## GIVEN TEXT
________________________________________
Grandma in After OD
- Oct. 4, 2018, 5:11 a.m.
- |
- Public
I’m currently sitting in my grandmother’s chair as she is curled up in her bed and slipping away from this world. The last month has gone fast and brought an unexpected deterioration, with the past few days going even faster.
She is just shy of her 93rd birthday and has lived a beautiful life. She wed her childhood sweetheart at the age of 20 and raised 4 children during their 56 years of marriage. She was a nurse and a school teacher. A lover of the beach, and books, crosswords and playing cards. Always physically active, swimming and walking until she just couldn’t anymore.
Grandma is the reason I can read and write well. She made me spend the summer between first and second grade making sure of that. “No swimming until you work on your reading,” she’d say. So we’d sit on the “davenport” and I’d read off the list of vocabulary words as she’d point. I hated it. I love her so much for making me do it.
As I was sitting here I noticed a journal on the window ledge. I took a peek. Just 2 entries. I had to laugh at the first because she wrote of an argument she had with my grandfather that became infamous among family lore.
The pussywillow incident. It was July of 1991. My grandparents had a swing in the backyard with a canopy of greenery and a hedge of pussywillows surrounding it. It kept you cool when the hot summer sun would beat down. Grandma wanted to keep it that way. Grandpa however, in attempt to please the neighbor next door who complained about it encroaching on his yard, cut the hedges down to the ground. Gram was furious and wouldn’t speak to Gramps for a week. Her account in the journal entry really expressed her fury. How could he have no respect for her and ignore her wishes? What was he thinking? She’d never understand it and wasn’t sure she could forgive him this time for this heinous error! Truthfully, my grandparents are the best example I had of a near perfect marriage and I still admire them and strive for mine to be half as loving and amazing as theirs. Somewhere grandma found the peace to forgive him, obviously, but the story lives on and is remembered as that time gramps really pissed grandma off.
________________________________________
## GIVEN RECORDS

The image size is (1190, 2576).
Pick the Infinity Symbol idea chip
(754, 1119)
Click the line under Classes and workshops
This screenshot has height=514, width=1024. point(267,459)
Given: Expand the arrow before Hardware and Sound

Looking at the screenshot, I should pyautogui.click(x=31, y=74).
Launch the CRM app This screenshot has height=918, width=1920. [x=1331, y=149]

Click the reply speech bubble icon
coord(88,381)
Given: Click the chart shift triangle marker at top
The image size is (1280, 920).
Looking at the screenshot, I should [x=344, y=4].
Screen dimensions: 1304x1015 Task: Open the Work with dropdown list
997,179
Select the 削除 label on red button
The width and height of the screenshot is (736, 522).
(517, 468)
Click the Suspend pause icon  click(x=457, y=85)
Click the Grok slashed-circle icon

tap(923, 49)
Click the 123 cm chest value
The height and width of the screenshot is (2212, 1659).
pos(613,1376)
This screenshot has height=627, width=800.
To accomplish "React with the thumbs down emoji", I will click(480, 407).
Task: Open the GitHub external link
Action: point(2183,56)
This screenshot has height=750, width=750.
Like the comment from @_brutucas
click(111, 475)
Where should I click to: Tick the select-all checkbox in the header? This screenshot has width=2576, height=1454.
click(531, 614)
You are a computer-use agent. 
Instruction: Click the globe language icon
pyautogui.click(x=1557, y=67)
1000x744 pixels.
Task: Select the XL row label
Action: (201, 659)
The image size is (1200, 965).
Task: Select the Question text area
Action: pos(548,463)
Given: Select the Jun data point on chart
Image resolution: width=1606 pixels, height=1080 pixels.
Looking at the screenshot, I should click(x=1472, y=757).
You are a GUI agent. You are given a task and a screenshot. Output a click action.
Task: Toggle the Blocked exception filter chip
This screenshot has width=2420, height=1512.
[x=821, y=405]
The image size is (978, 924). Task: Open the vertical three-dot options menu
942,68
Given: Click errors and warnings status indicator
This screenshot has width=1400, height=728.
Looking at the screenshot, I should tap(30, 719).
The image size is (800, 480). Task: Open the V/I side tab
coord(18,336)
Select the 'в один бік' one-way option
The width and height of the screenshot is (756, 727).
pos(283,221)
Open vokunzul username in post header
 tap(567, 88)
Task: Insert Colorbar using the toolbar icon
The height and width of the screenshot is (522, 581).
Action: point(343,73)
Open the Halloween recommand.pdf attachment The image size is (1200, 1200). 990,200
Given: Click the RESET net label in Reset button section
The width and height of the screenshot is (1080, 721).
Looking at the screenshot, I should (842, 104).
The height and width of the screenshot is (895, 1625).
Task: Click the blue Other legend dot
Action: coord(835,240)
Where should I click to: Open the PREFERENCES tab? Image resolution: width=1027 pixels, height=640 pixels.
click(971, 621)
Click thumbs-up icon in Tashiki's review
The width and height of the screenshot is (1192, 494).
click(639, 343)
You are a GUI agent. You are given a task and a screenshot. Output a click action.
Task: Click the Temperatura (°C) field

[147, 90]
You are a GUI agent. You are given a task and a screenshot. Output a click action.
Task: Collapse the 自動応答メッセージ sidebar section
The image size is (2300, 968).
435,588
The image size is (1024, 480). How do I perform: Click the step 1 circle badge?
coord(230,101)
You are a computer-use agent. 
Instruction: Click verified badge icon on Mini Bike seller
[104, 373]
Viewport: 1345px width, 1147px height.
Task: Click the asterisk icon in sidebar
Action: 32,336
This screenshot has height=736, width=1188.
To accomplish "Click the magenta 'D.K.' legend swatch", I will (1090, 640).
________________________________________
## WORK REQUEST 1
In the post about Grandma, what did Grandpa do to the pussywillow hedges around the backyard swing?
## WORK REQUEST 2
Pick up the post about Grandma after its last sentence and keep writing it.
The rows are drawn from a different source than the text.

## EXERCISE RESPONSE 1
He cut them down to the ground.

## EXERCISE RESPONSE 2
The second entry? Four months later, a sleepless night as my grandfather was in the hospital about to have surgery to remove a brain tumor they had recently discovered. Grandma wrote how terrible she felt for writing that first entry, and that she wouldn’t know how she’d manage if he didn’t make it through. This is why I aspire to be like them. True love. Thankfully, Gramps did make it through, but not without her strength and patience.
When gramps passed away 11 years later, Gram moved south to Florida and spent 12 lovely years living seaside like she’d always dreamed. Then three years ago she fell and broke her wrist. She came back home to us and we’ve been so lucky to have this time with her to celebrate holidays, and birthdays, and just enjoy life with her.
Now we’re struggling as it’s time to say goodbye. She’s asleep most of the time, and yet even so she can get quite restless. I’ve been here at her bedside more than 3 hours and have shed a lot of tears. I held her hand, kissed her head, kneeled beside her and prayed for her easy departure. God, I’m going to miss her.